And while Cinna and Beau practice perfect honesty with each other and their partners, it can be hard to be an “out” poly person. Their immediate family and friends have been accepting, and Cinna even brought a girlfriend to a work function once without conflict. But no legal protections exist to protect polyamorists from discrimination.

“There’s a lot of threat to it. People can lose their job. If there’s a custody situation, people have to worry about it being brought up in court,” Cinna said. “It’s hard to be out, and maybe that’s part of the problem. I think there’s probably way more of us out there than what any of us know.” She’s learned to be patient while explaining her personal life to curious friends and acquaintances, but can get annoyed by assumptions that every poly person is a swinger, or serial cheater.

“You have to remember that cheating equals lying. Cheating is dishonesty. Cheating is betrayal. When everyone’s honest with one another, there’s no betrayal,” Cinna said. “My perfect utopia on Planet Earth, you’d see families of poly people at IHOP. I think we’re kind of far away from that yet, unfortunately. I want everyone to be safe to be who they really are. Because there’s no greater gift than that.”
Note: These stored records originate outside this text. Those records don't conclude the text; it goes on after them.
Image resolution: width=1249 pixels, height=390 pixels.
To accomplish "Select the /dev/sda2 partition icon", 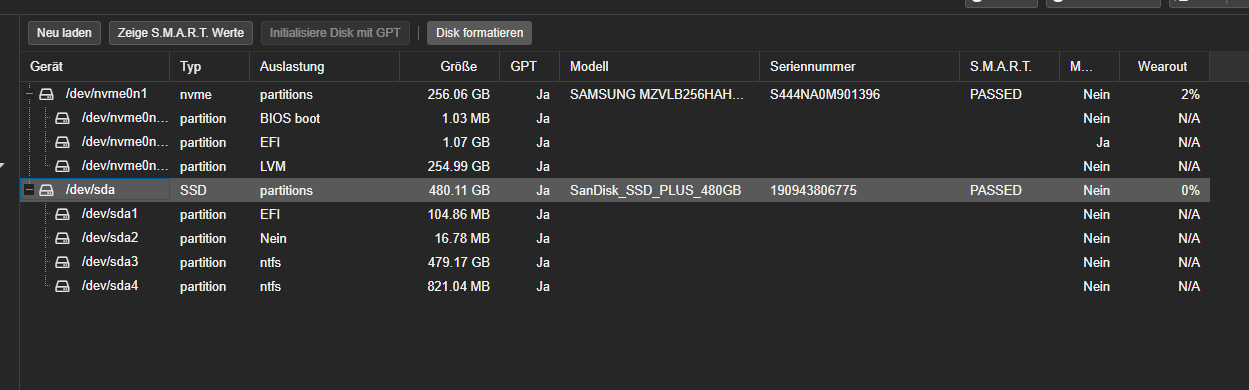I will pyautogui.click(x=62, y=238).
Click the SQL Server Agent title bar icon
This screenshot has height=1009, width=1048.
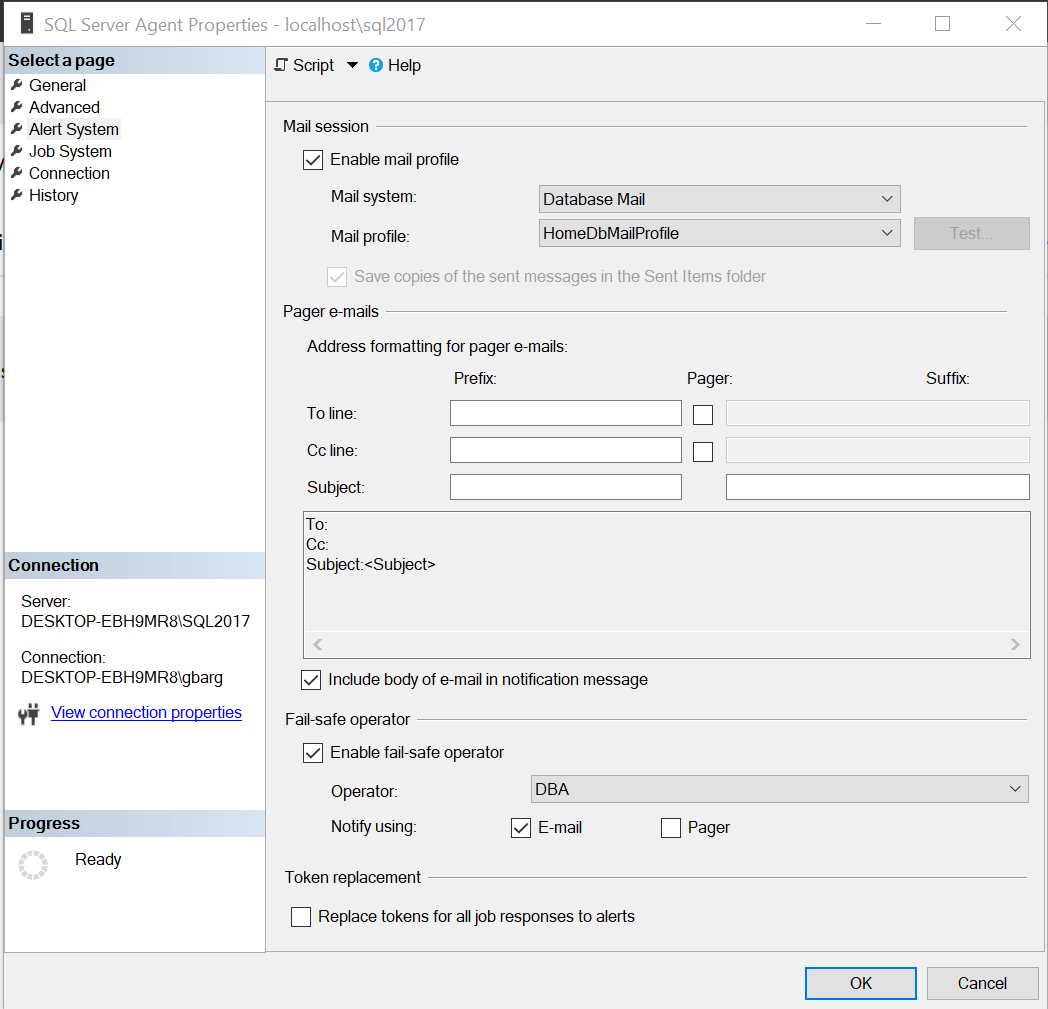click(25, 24)
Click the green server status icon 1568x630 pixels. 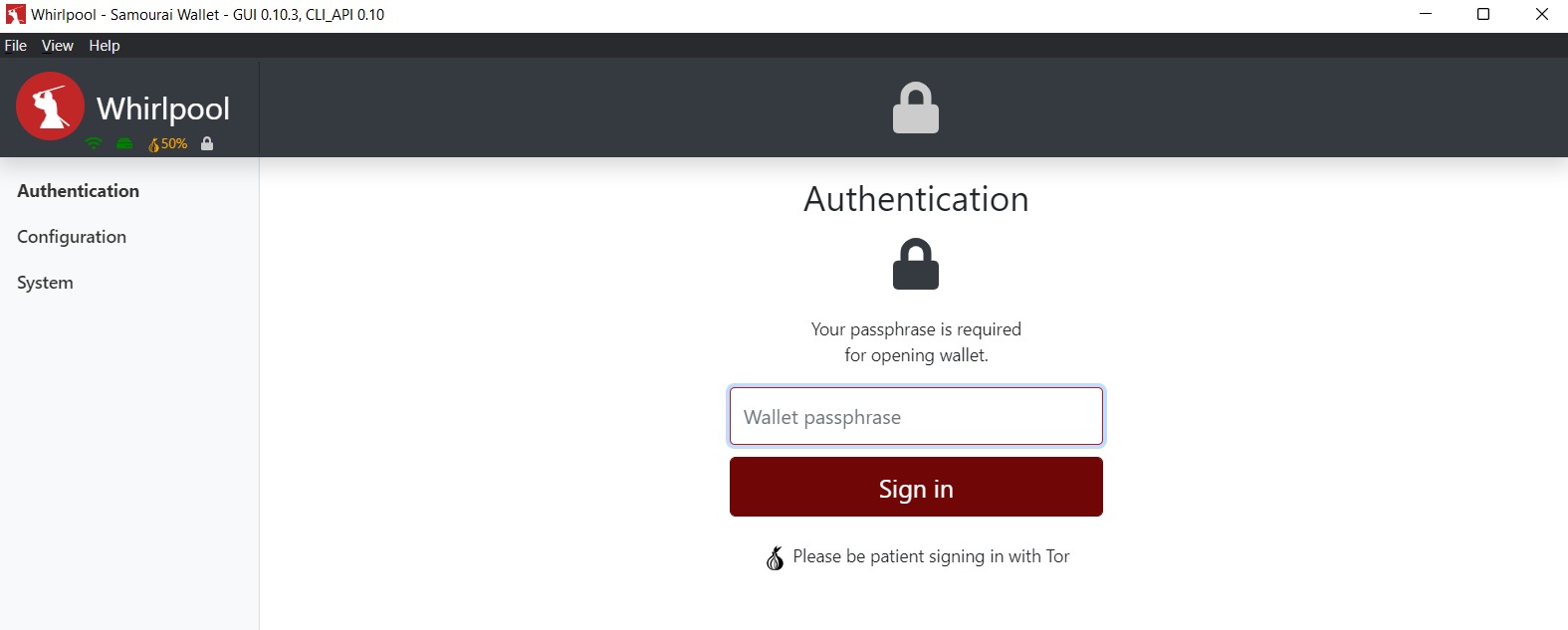point(124,143)
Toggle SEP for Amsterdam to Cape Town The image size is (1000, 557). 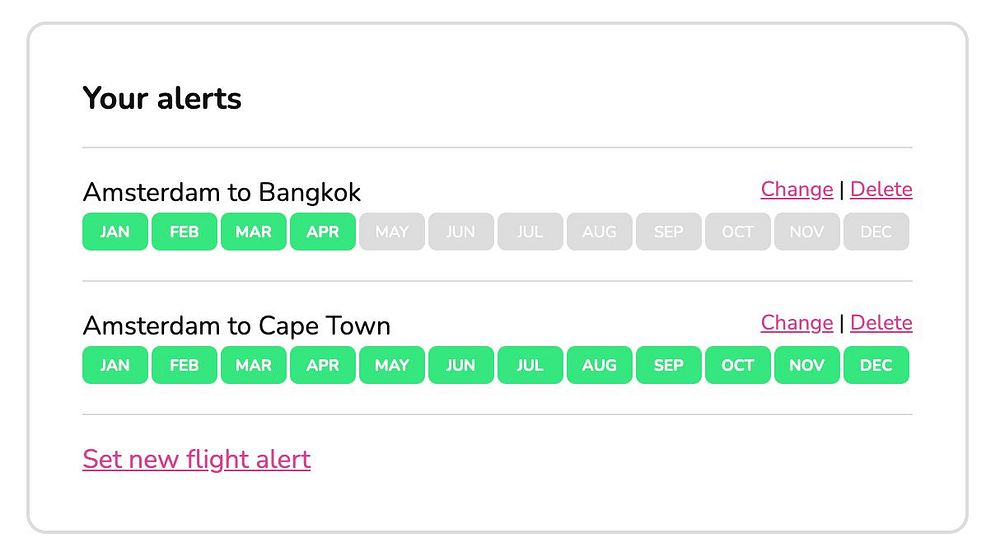[x=668, y=365]
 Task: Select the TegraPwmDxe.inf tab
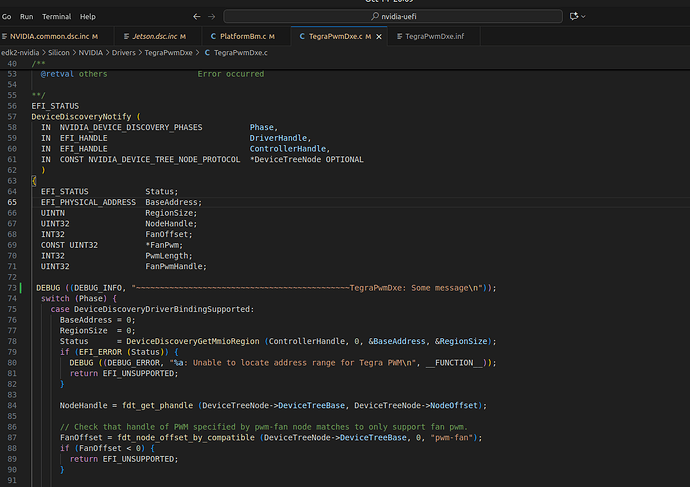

She sees that gift in action all the time, she said. In poly circles, it’s referred to as compersion: feeling joy at someone else’s joy. Cinna fondly recalls a nice day when their triad were relaxing together on the Lewis’ back deck, beside the fire pit.

“I remember I’d gone in the house and was looking out the kitchen window at him and our girlfriend at the time. I was just watching them interact and they were getting the fire going and exchanging a kiss and helping each other out with stuff. That felt really, really good,” Cinna said.

“Polyamory is really beautiful. I call everything I do in life an adventure, and polyamory is one of the greatest adventures I’ve ever been on.”

Emma McClatchey is not married, but likes to think of her cat, dog and her as a kind of triad.